Daerah Perbatasan, “Indonesia yang Belum Indonesia”

Disaat masyarakat kota hidup dengan bergemilangan fasilitas yang berkecukupan bahkan lebih, namun jauh dari sudut terpencil dan asing mungkin saja. Mereka hidup dengan keterbatasan ya karena mereka memang tinggal di daerah perbatasan dengan sejuta keterbatasan yang ada.

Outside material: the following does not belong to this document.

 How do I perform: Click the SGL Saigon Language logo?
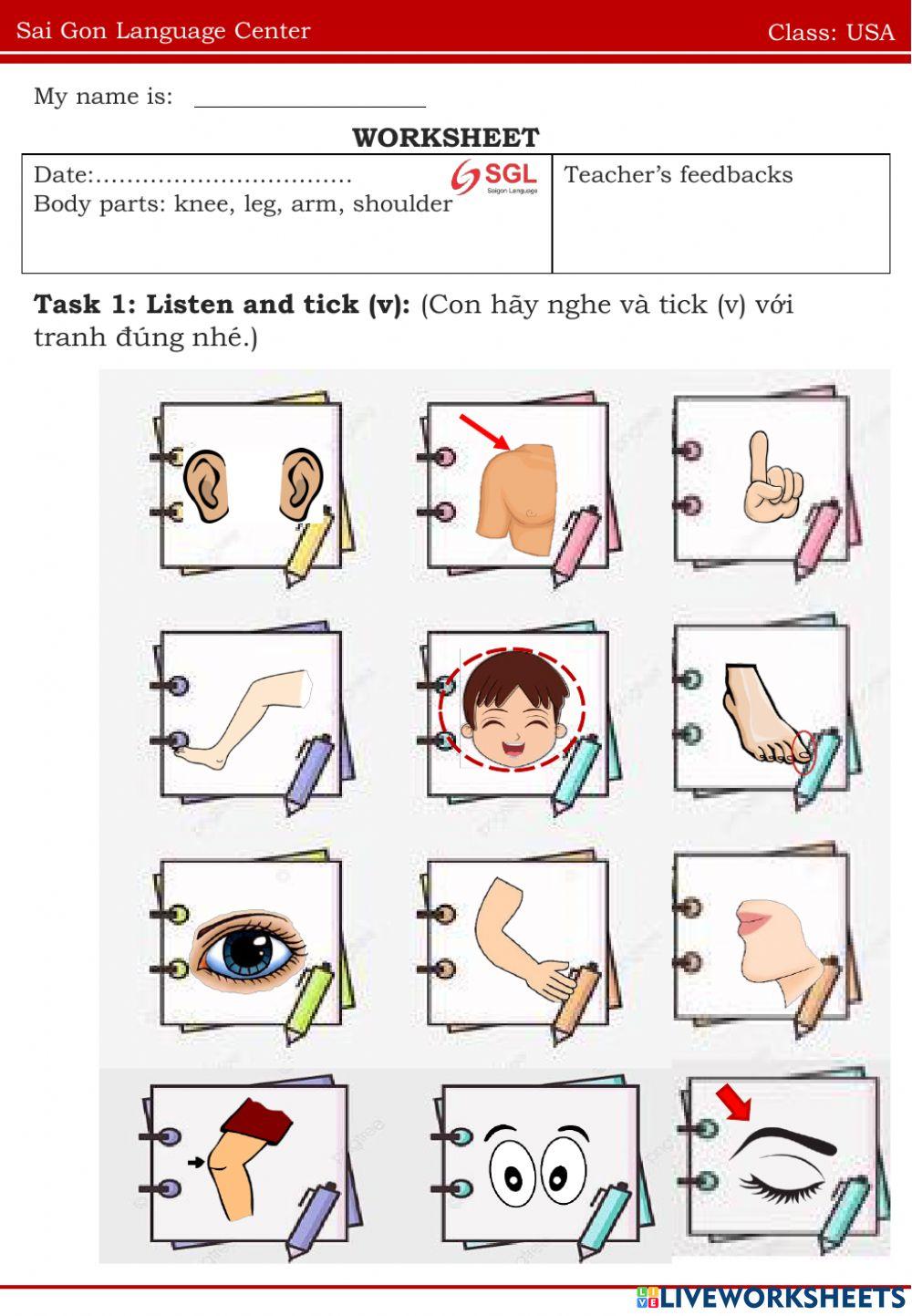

Ironis memang, kita sudah merdeka puluhan tahun tapi tidak berarti bagi masyarakat perbatasan yang selalu hidup dengan keterbatasan.

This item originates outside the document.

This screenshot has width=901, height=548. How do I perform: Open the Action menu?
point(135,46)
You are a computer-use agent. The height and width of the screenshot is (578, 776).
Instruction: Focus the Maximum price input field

Negara Indonesia merupakan negara kepulauan terbesar di ASEAN bahkan di Dunia, mulai dari Sabang sampai Merauke, dari Pulau Nias sampai pulau Rote tapi apakah sudah merata pembangunannya….??? Jawabannya adalah belum, bahkan Listrik yang digadai-gadai merupakan sumber penerangan nasional belum mampu menyentuh daerah perbatasan dan terpencil lainnya.

Mungkin inilah yang menjadi kelemahan bangsa yang besar dan hal ini bisa dimanfaatkan oleh negara lain untuk menambah daerah kekuasaannya dan ini sudah terbukti dengan lepasnya pulau sipada dan lingitan.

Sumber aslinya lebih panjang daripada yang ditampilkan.